ОТРЫВОК:
§ §

Пэдди Гриффит считает, что мушкеты были отбракованы как неисправные, часто из-за плохого обращения. Они составили 9% от всех мушкетов, использовавшихся в Геттисберге, что является нормальным показателем для мушкетов, дающих осечку в сражениях Гражданской войны. Солдаты никогда не тренировались в стрельбе боевыми патронами, чтобы экономить боеприпасы и не тревожить соседние полки звуками боя. Когда начинался бой, дым окутывал бойцов, которые не могли четко разглядеть противника. Солдаты в письмах и дневниках рассказывали, что стреляли вслепую в общем направлении на противника, что объясняло низкий процент потерь и высокое соотношение числа выстрелов и потерь. Поскольку солдаты не видели, попали ли они в кого-нибудь, они не могли скорректировать свою цель. Высокое соотношение числа выстрелов и потерь было характерно и для наполеоновских войн. Более позднее, более смертоносное оружие парадоксальным образом увеличивало соотношение числа выстрелов и потерь.

§ §

Сохранённые записи данных:
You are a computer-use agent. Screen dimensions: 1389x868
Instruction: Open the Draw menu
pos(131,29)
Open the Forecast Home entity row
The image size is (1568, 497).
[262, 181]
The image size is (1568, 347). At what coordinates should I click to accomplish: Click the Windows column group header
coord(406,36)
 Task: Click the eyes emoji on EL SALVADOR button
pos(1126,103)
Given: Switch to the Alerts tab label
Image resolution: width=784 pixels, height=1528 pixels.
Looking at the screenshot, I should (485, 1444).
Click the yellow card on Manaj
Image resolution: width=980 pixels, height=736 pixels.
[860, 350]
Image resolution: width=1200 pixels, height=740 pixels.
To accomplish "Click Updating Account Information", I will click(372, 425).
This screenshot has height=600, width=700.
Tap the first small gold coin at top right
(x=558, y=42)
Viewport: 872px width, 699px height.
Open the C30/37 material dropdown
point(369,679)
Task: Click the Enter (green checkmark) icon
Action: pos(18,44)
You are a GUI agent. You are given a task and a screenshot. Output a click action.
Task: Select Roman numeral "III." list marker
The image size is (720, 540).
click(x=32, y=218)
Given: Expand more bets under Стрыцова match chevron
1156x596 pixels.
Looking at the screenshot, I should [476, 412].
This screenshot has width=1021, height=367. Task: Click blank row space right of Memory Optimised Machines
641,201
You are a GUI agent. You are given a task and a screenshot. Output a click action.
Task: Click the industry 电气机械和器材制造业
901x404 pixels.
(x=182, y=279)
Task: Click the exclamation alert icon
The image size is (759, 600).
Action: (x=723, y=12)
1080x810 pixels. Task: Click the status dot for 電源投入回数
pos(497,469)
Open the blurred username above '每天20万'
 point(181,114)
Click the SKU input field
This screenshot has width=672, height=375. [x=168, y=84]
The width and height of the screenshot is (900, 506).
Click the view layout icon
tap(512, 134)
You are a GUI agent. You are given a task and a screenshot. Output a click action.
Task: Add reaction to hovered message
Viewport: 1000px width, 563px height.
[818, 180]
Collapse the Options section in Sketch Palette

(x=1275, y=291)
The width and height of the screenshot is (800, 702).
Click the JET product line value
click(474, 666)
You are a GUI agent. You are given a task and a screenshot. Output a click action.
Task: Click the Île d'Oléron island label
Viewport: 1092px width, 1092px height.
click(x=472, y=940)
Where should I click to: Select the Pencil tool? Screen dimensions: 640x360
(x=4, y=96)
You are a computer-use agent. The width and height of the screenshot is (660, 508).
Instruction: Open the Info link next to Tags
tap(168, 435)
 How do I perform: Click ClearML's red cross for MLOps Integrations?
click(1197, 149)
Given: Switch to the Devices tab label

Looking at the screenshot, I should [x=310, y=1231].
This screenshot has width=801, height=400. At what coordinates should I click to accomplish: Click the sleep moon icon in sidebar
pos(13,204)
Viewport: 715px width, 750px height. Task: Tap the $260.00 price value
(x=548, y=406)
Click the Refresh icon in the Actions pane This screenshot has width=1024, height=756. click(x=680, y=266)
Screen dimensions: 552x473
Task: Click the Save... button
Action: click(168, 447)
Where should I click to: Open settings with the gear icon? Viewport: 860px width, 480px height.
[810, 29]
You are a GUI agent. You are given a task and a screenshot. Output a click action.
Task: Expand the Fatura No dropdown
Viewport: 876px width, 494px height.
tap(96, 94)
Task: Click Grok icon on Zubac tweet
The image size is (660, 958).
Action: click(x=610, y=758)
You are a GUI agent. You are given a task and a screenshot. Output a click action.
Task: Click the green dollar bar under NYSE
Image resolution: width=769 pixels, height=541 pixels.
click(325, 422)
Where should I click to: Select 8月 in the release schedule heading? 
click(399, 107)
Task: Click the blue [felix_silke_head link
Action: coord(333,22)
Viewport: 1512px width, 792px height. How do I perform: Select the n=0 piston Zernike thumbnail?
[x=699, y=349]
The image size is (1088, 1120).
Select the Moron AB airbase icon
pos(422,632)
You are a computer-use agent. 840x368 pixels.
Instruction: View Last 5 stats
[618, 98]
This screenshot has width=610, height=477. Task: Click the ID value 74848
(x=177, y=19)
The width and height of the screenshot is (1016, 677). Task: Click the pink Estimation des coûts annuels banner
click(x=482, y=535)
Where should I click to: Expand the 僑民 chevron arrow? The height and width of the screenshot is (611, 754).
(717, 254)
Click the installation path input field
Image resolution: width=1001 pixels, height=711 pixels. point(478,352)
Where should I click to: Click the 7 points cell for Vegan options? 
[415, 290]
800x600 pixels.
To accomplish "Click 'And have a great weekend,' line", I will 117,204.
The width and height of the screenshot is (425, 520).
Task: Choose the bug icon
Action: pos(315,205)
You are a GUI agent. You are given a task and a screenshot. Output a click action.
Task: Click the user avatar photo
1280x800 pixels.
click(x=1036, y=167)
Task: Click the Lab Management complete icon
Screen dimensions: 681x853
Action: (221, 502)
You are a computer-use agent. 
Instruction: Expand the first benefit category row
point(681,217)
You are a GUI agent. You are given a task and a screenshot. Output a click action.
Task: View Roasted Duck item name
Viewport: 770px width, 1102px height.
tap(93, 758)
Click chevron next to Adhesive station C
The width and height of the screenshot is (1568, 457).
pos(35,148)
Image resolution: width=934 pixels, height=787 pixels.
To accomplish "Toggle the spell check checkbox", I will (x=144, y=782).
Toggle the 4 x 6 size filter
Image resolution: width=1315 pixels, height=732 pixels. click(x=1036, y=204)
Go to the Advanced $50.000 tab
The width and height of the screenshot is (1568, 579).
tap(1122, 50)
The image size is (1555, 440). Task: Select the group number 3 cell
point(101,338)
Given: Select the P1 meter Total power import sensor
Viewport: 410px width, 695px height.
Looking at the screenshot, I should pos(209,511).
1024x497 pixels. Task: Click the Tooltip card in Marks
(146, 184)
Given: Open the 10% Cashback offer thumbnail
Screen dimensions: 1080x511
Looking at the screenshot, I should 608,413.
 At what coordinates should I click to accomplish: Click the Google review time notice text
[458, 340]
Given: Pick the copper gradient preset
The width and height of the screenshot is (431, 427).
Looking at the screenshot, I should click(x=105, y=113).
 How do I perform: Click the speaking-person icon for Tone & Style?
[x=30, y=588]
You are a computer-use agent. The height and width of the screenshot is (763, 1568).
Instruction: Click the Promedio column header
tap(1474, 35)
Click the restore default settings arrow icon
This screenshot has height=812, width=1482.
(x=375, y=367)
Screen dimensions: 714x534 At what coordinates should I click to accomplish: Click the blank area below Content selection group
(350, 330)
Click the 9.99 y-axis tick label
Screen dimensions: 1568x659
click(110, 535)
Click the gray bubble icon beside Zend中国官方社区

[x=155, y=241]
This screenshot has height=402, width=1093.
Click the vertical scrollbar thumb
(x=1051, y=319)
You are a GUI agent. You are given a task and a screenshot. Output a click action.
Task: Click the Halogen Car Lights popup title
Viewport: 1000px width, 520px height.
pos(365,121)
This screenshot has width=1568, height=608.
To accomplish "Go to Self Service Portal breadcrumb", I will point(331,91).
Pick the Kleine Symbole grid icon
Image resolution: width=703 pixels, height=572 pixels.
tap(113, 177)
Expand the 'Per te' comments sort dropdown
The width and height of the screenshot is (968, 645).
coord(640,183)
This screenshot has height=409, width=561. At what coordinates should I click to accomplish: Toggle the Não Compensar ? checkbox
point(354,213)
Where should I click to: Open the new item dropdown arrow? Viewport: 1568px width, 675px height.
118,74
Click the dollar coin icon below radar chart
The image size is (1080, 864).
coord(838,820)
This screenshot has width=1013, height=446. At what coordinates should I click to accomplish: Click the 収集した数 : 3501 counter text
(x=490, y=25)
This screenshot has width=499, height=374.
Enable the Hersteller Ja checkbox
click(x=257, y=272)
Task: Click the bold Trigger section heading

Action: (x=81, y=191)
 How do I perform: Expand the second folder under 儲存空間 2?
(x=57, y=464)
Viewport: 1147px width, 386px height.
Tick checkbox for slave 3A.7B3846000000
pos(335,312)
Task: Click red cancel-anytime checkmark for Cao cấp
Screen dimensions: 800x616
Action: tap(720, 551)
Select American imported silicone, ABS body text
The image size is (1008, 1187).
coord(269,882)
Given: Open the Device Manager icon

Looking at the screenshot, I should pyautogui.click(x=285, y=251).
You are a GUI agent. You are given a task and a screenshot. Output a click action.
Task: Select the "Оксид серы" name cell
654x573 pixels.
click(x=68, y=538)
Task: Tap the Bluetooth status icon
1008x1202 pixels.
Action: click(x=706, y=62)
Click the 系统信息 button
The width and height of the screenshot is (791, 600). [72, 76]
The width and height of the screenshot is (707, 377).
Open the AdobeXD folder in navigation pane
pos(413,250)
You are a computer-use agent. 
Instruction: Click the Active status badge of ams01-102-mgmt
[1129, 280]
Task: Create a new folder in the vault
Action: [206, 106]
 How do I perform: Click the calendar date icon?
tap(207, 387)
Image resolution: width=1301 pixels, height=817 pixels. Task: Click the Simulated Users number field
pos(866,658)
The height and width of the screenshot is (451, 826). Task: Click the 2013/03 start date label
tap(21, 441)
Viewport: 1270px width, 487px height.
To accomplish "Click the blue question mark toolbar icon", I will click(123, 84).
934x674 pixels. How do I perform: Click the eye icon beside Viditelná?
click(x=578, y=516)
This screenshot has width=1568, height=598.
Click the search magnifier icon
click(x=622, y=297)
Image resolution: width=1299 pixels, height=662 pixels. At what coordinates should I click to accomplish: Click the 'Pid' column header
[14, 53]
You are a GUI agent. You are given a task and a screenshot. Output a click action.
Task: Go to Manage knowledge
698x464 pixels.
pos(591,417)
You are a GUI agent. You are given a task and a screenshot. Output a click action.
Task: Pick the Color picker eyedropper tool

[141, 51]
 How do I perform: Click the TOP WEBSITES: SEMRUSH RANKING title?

§ §

ВОПРОСЫ ПО МАТЕРИАЛУ:
a – Кратко изложите в двух предложениях отрывок о стрельбе из мушкетов в Гражданской войне.
b – Подхватите отрывок о стрельбе в Гражданской войне и напишите его продолжение, начиная сразу после последнего предложения.

ВАШИ ОТВЕТЫ:
a – По мнению Пэдди Гриффита, мушкеты, отбракованные в Геттисберге как неисправные (9% от всех), часто выходили из строя из-за плохого обращения, а солдаты никогда не тренировались в стрельбе боевыми патронами. В дыму бойцы стреляли вслепую и не могли скорректировать цель, поэтому соотношение числа выстрелов и потерь было высоким, как и в наполеоновских войнах.

b –
Солдатам предписывалось вести огонь только на расстоянии менее ста метров от противника. Некоторые офицеры предпочитали тридцать метров. В среднем солдаты начинали стрелять на расстоянии 116 метров, когда попадали под артиллерийский огонь. Если бы они подчинились приказу, многие погибли бы, так и не выстрелив. Для солдат невыносимо бездействие под огнем. Они стреляют, чтобы снять это напряжение, и противник тоже. Гриффит говорит, что по мере того, как тренировки по стрельбе нарушались, строй становился неровным, и солдаты выходили из-под контроля, стреляя в туман, обычно слишком высокий, пока их боеприпасы не истощались. Опытные войска, такие как британские войска Веллингтона при Ватерлоо, могли ждать приказа стрелять, но некоторые более грубые бельгийские и немецкие полки этого не делали, как и большинство солдат Гражданской войны. Командиры никогда не управляли большими армиями и поэтому делали это плохо. Они игнорировали возможности "смешанного порядка" колонн и линий атаки Наполеоновских войн в пользу более простых длинных линий. Это сделало невозможными ударные действия и затруднило координацию действий, поскольку офицеры пытались удержать растянутые боевые порядки от распада при попытках маневров. Они считали, что атака превосходит оборону, но на деле все оказалось наоборот. Эти две ошибки привели к кровавой бойне. Ни одна из сторон не была хорошо обучена и скоординирована, но войска Союза были вдвое многочисленнее и лучше снабжены, поэтому они победили.